Friday, March 02, 2007

Stop Building or Protect from Flooding?

While stalling building until flood protection is done might make sense, not having a plan to provide at least a 500 year level of flood protection, which every other major river city (see graphic at http://www.levees.water.ca.gov/history/floodprotect.cfm ) has, seems ludicrous.

Stuart Leavenworth: Time to restrict building in the deepest floodplains
By Stuart Leavenworth -
Published 12:00 am PST Friday, March 2, 2007


If you've visited New Orleans since Hurricane Katrina, you've probably seen the water mark the flood left behind.
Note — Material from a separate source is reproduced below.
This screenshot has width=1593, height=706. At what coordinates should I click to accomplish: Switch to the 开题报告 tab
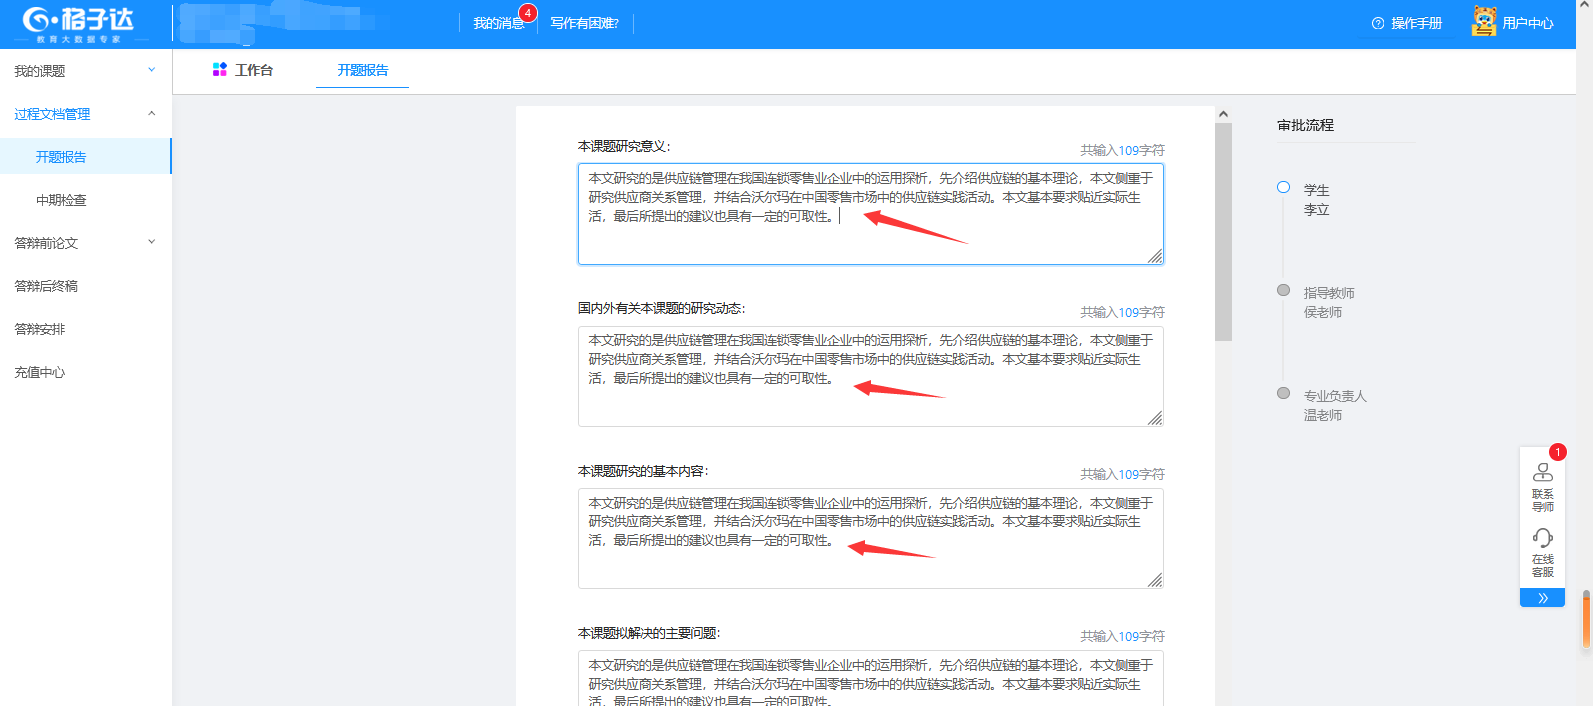pos(362,70)

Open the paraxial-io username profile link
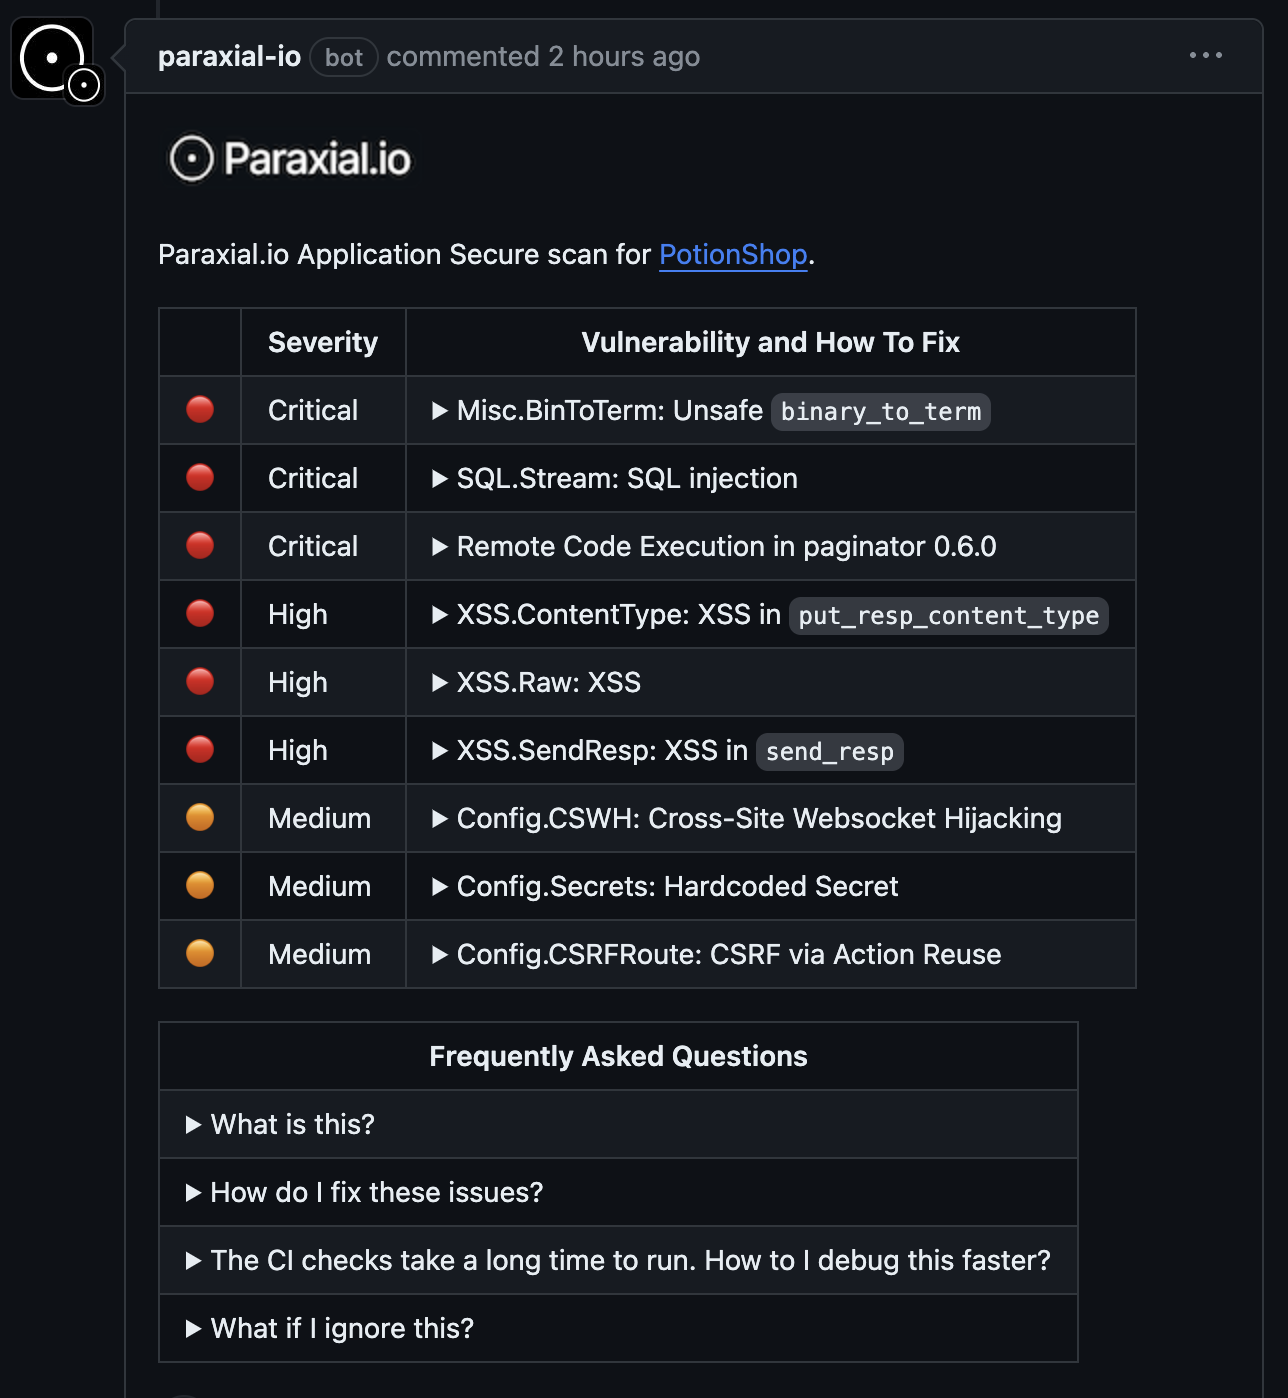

Walk around the swamped neighborhoods of the 9th Ward or Gentilly, and you see these bathtub rings on every unrepaired home, church and school building. You see them 8 feet and 12 feet above the street. You see them on the tops of roofs where trapped families used axes to hack their way out.

I thought about these water marks recently while examining a government map that shows which areas in the Central Valley could flood to a depth of 3 feet or more.

Much of Sacramento, Stockton, Marysville and other urban areas sit in this 3-foot-or-deeper zone. Parts of Natomas, Plumas Lake and Sutter County -- where developers are busy building thousands of new homes -- sit in areas with the deepest potential flooding.